======== PASSAGE PROVIDED
Undocumented Query Plans: Equality Comparisons

Wednesday, 22 June 2011

Undocumented Query Plans: Equality Comparisons

The diagram below shows two data sets, with differences highlighted:

Two data sets with differences highlighted

To find changed rows using T-SQL, we might write a query like this:

Query to find changed rows

The logic is clear: Join rows from the two sets together on the primary key column, and return rows where a change has occurred in one or more data columns.

Unfortunately, this query only finds one of the expected four rows:

Only one changed row found

The problem is that our query does not correctly handle NULLs.

The ‘not equal to’ operators <> and != do not evaluate to TRUE if one or both of the expressions concerned is NULL.

In this example, that statement is always true because we are comparing column references. In other circumstances, the behaviour might depend on the ANSI_NULLS setting. I am not going to go into that here, partly because new code should be written to assume SET ANSI_NULLS ON:

ANSI_NULLS deprecation warning

One obvious way to handle the NULLs in our example is to write all the conditions out in full:

Query with a full set of comparisons

That query produces the correct results (only the row with PK = 4 is identical in both sets):

Correct result set

Even with just three columns to check, the query is already getting quite long. It is also quite easy to miss one of the combinations or to misplace a parenthesis.

In an attempt to reduce the size of the query, we might be tempted to use ISNULL or COALESCE:

Shortened code using COALESCE

The idea there is to replace any NULLs in the data with a particular non-null value that allows the comparison to work as we expect.

This produces the correct result (with the test data) but there are a number of reasons to dislike this approach.

For one thing, we have to be careful to choose a special replacement value that can never appear in the real data, now or at any time in the future. Taking this approach is no different, in principle, from choosing not to store NULLs in the first place, and using the chosen special value instead.

Leaving the ‘to null or not to null’ debate to one side, another issue is that COALESCE returns a value typed according to the input expression that has the highest data type precedence.

Many times, this will not matter, but it is possible to introduce subtle bugs this way. Using ISNULL instead would avoid this issue by ensuring that the data type of the first expression is used, but the problem of choosing appropriate special values remains.

The final objection I have to this method is a bit more subjective: although the query looks simpler than before, COALESCE is just shorthand for a CASE expression.
================
======== STORED DATA
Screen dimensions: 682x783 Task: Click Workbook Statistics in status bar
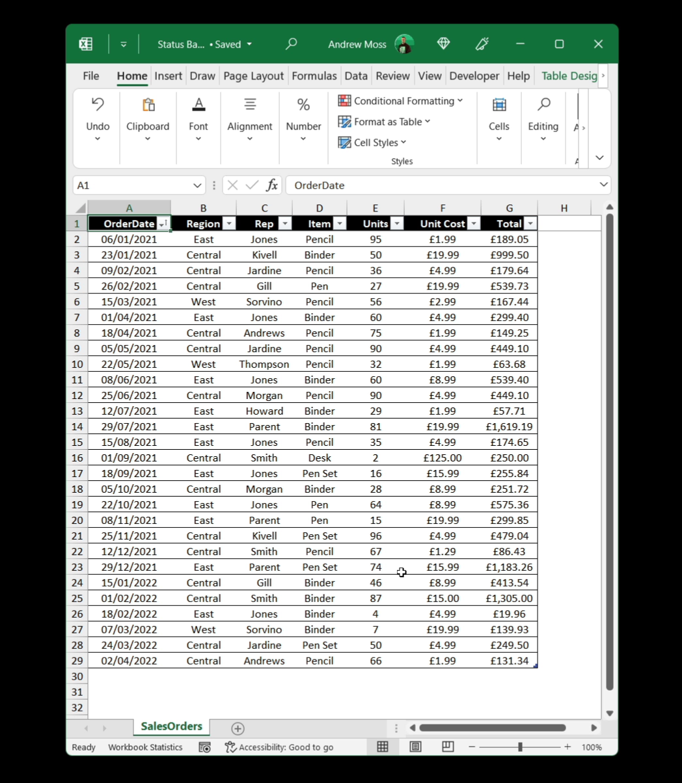point(145,747)
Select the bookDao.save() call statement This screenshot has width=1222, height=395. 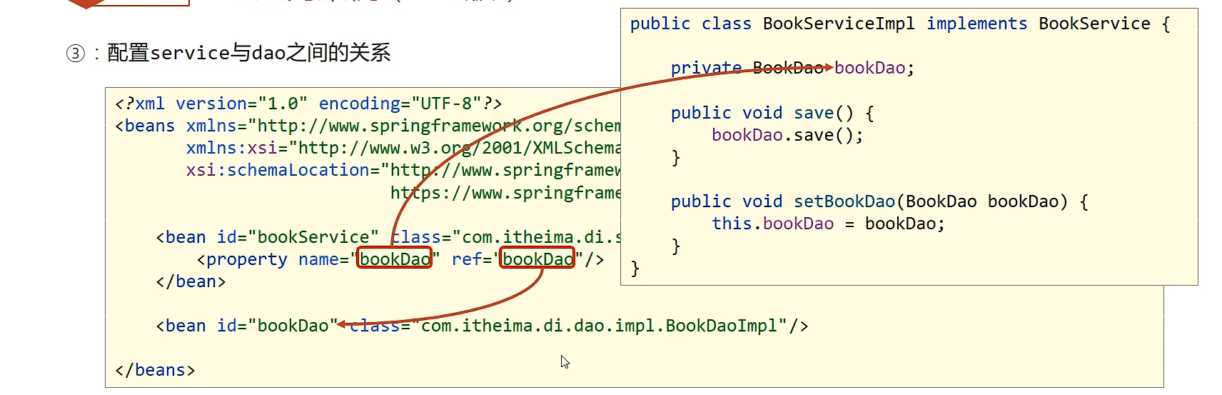pos(787,135)
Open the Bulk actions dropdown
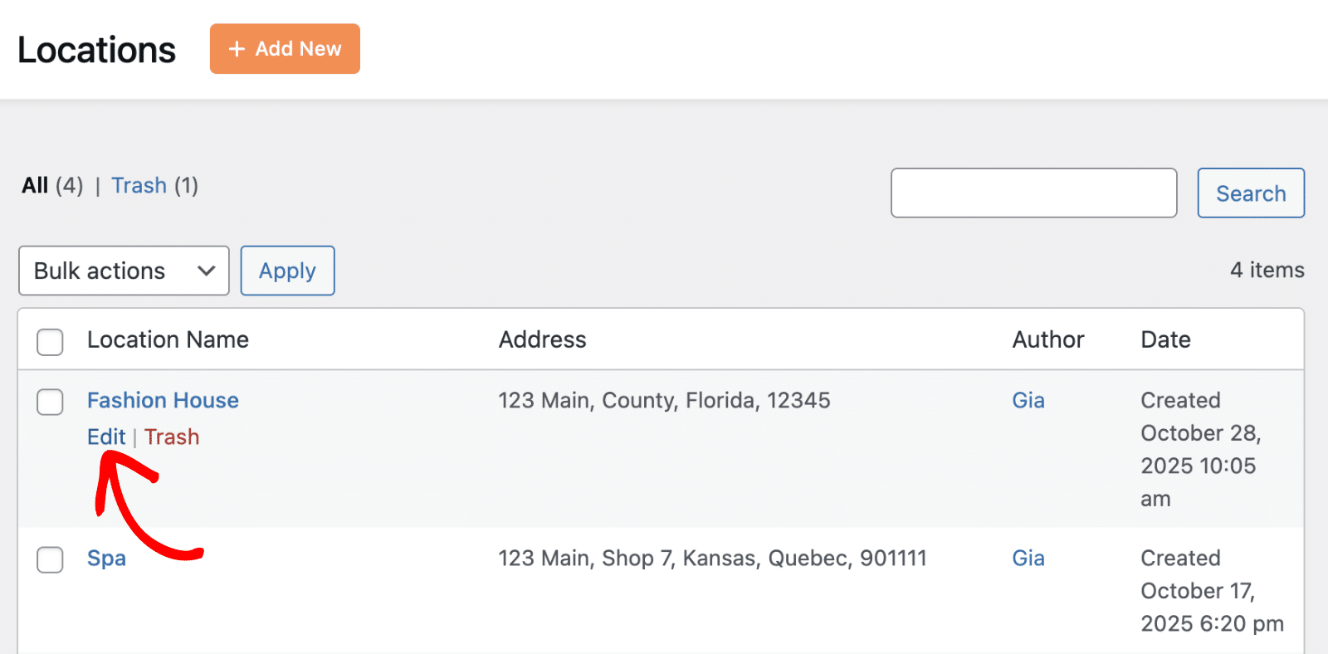1328x654 pixels. pyautogui.click(x=124, y=271)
================
> **TASKS FOR THIS EXERCISE**
- A) According to the post on equality comparisons, which row is identical in both data sets?
- B) Return the passage from the post on equality comparisons, word for word, from "The logic is" to "more data columns.".

> **ANSWERS PER TASK**
- A) The row with PK = 4.

- B)
The logic is clear: Join rows from the two sets together on the primary key column, and return rows where a change has occurred in one or more data columns.